The letter of 1827 I have not been able to find, although Mr. Everett succeeded in finding the writer of the letter, who confirmed the statements previously made.

- From, "The History of Princeton" by Francis E. Blake, pub. 1915

Dear Sir,

To give publicity to the confession of a crime, with mere supposition for its basis, demands an abler pen than mine, while to stigmatize the dead or give unnecessary pain to the living betrays a character more abandoned than I wish to possess.

Be that as it may, I believe the circumstances as narrated to me in 1827, to be authentic; nor have I heard anything since by which I have doubted their authenticity. I gave more credence to the report from the fact that all the years of my girlhood were spent within half a mile of Patty Keyes, sister to the child "Lucy" and one of the two sisters who "went to the pond for sand"; and I have many times listened as she related the sad story of the child's disappearance, together with other incidents that in my opinion have corroborated the truth of the statements of a Mrs. Anderson of Deerfield, N.Y.

Mrs. Anderson witnessed the confession, told it to Mrs. Whitmore and she gave it to me.
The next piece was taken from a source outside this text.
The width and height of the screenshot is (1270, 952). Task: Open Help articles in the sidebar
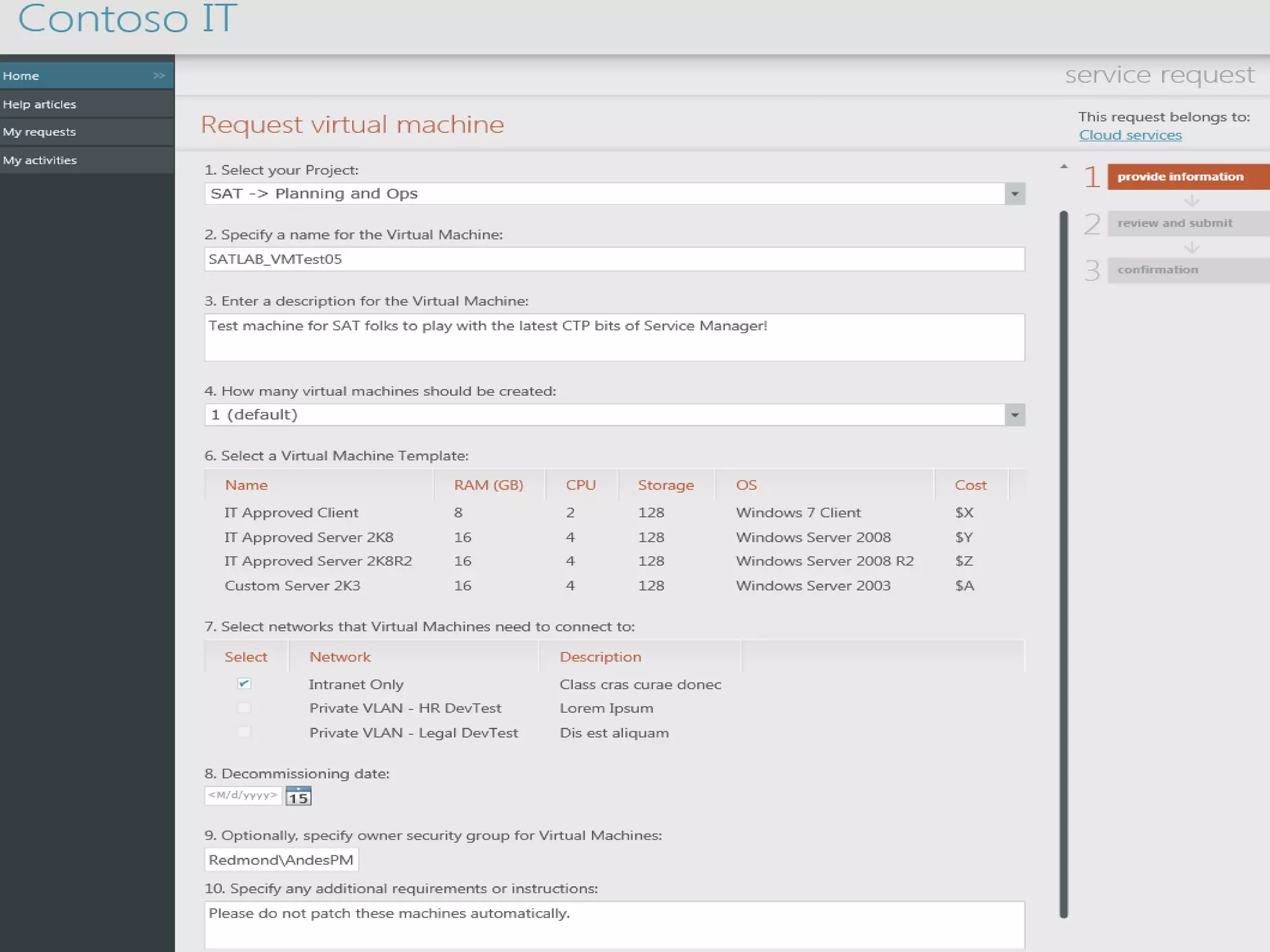(40, 104)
The name of the man, to whom the allusion is made, was Littlejohn. I was told that Mr. Littlejohn was thought to be dying for three days -- at length he arose and had confessed a murder that he committed many years before -- said he was formerly a neighbor of Robert Keyes of Princeton, Mass., there was a misunderstanding between the families. A reconciliation was attempted, but the enmity of Mr. Littlejohn had not subsided. He sought revenge, and afterward seeing the little daughter alone in the woods, to avenge himself on the parents, killed her by beating her head against a log, and then placed her body in a hollow log, and went to his house.
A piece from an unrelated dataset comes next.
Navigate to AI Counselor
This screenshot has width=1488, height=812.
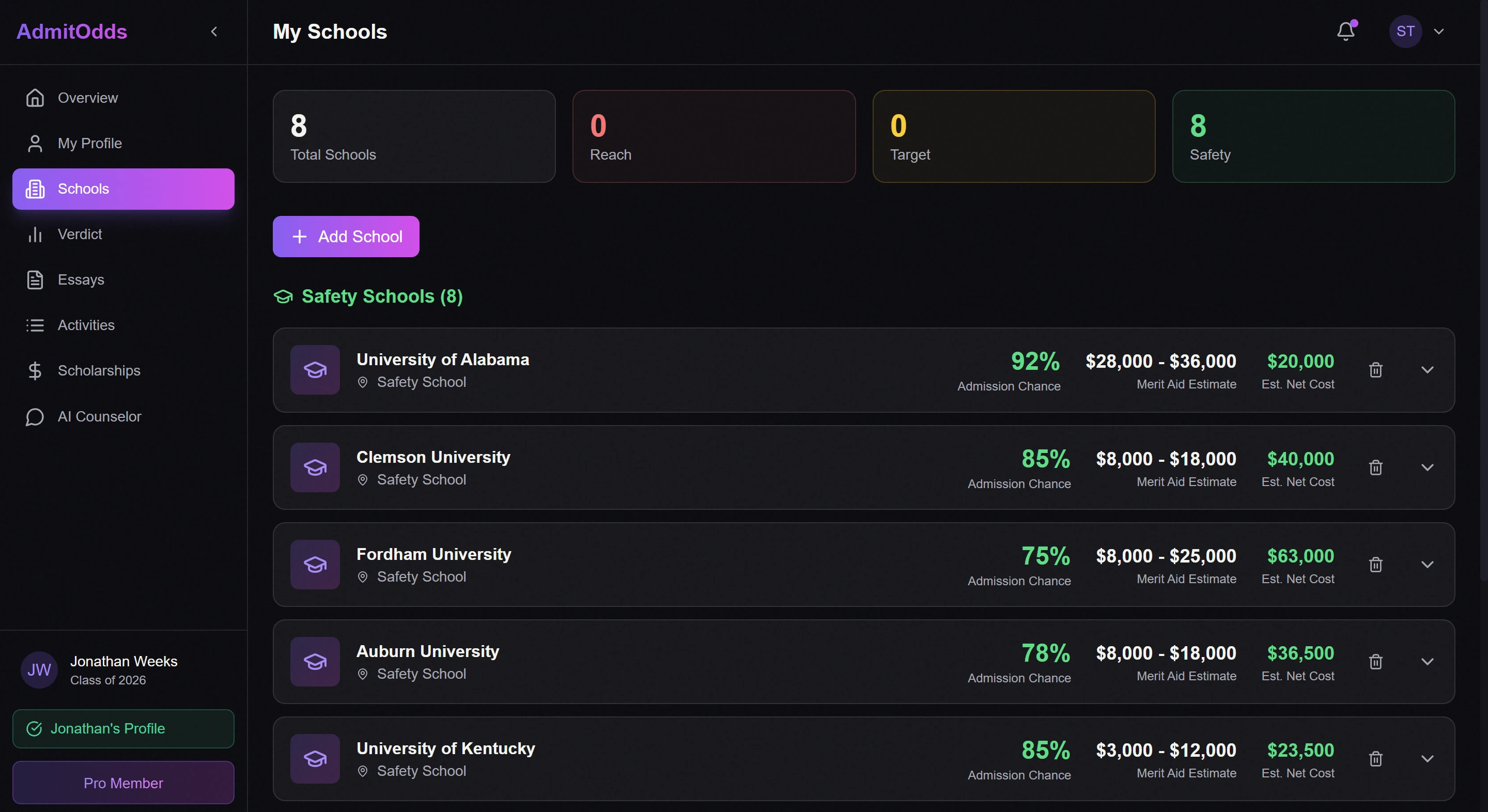tap(99, 416)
When neighbors were solicited to assist in searching for the lost, he was among the first, and being familiar with the forest, he volunteered to lead the party, carefully avoiding the hollow log until night. After dark he went to the hollow log, took the body and deposited it in a hole which had been made by the over-turning of a tree. He said, the next day as a party were passing the hollow log, they found a lock of hair, which the family identified as that of Lucy's and he knew it to be hers, for as he was taking the body in the dark her hair caught and in his hurry he left this lock.

After the search had ended, he felt ill at ease there and sometime after left town. He gave the locality of the stump and requested someone present to write his confession to Princeton, adding that the stump might still be in existence and, by digging, the bones of the child might be found.

- From a letter from the Rockford Bourbon Co., Kansas Territory, December 8, 1859, to Erastus Everett, Esq.